**Given data:**
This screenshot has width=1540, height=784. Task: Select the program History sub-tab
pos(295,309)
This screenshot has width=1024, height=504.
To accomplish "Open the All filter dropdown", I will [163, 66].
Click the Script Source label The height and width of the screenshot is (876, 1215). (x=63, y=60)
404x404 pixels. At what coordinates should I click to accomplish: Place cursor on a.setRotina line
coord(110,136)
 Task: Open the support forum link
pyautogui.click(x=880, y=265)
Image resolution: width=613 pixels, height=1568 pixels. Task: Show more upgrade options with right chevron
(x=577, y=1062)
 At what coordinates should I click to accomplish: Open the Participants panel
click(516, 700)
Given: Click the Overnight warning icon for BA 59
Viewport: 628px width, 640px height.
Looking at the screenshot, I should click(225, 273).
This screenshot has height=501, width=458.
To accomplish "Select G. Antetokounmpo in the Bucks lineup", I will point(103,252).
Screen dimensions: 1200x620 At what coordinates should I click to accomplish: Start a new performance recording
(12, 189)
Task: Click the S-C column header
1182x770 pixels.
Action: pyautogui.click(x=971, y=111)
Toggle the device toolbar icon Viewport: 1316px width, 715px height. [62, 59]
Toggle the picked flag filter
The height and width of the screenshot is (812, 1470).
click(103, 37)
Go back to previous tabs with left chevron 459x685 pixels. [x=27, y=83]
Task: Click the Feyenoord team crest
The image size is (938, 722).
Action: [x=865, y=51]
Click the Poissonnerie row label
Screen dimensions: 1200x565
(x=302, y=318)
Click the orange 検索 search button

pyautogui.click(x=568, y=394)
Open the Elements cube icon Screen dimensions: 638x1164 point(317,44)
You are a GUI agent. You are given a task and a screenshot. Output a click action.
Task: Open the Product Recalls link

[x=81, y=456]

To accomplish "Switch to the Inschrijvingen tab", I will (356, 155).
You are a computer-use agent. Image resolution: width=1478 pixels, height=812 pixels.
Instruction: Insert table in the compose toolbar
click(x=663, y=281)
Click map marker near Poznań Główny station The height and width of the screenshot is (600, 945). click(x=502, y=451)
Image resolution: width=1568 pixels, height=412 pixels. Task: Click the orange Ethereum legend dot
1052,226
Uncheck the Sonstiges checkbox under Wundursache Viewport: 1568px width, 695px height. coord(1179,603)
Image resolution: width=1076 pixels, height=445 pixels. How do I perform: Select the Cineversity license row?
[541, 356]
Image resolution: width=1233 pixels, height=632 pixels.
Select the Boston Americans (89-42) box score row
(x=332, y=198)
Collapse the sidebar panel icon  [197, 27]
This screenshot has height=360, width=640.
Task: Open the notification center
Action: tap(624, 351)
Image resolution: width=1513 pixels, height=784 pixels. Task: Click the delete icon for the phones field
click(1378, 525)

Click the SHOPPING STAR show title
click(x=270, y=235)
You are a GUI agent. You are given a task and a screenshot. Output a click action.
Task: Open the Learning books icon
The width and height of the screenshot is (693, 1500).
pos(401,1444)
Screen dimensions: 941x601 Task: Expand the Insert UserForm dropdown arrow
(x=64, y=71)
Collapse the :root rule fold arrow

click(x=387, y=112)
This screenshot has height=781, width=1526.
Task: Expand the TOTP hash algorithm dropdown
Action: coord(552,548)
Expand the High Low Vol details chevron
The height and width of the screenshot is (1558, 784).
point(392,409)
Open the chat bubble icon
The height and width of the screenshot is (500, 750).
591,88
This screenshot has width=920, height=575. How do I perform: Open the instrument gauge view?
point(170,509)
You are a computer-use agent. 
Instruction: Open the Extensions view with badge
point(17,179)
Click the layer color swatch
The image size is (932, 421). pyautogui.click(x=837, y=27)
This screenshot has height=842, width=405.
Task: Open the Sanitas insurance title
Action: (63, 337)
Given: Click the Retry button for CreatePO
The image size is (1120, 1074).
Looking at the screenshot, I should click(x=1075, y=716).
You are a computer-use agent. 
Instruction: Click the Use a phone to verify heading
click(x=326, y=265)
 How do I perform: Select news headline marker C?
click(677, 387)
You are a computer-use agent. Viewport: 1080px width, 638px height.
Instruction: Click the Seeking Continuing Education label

**Brief:**
Reproduce the records verbatim, starting at the line that contains "Collapse the :root rule fold arrow" and ending at the last line of the records.

**The reply:**
Collapse the :root rule fold arrow

click(x=387, y=112)
This screenshot has height=781, width=1526.
Task: Expand the TOTP hash algorithm dropdown
Action: coord(552,548)
Expand the High Low Vol details chevron
The height and width of the screenshot is (1558, 784).
point(392,409)
Open the chat bubble icon
The height and width of the screenshot is (500, 750).
591,88
This screenshot has width=920, height=575. How do I perform: Open the instrument gauge view?
point(170,509)
You are a computer-use agent. 
Instruction: Open the Extensions view with badge
point(17,179)
Click the layer color swatch
The image size is (932, 421). pyautogui.click(x=837, y=27)
This screenshot has height=842, width=405.
Task: Open the Sanitas insurance title
Action: (63, 337)
Given: Click the Retry button for CreatePO
The image size is (1120, 1074).
Looking at the screenshot, I should click(x=1075, y=716).
You are a computer-use agent. 
Instruction: Click the Use a phone to verify heading
click(x=326, y=265)
 How do I perform: Select news headline marker C?
click(677, 387)
You are a computer-use agent. Viewport: 1080px width, 638px height.
Instruction: Click the Seeking Continuing Education label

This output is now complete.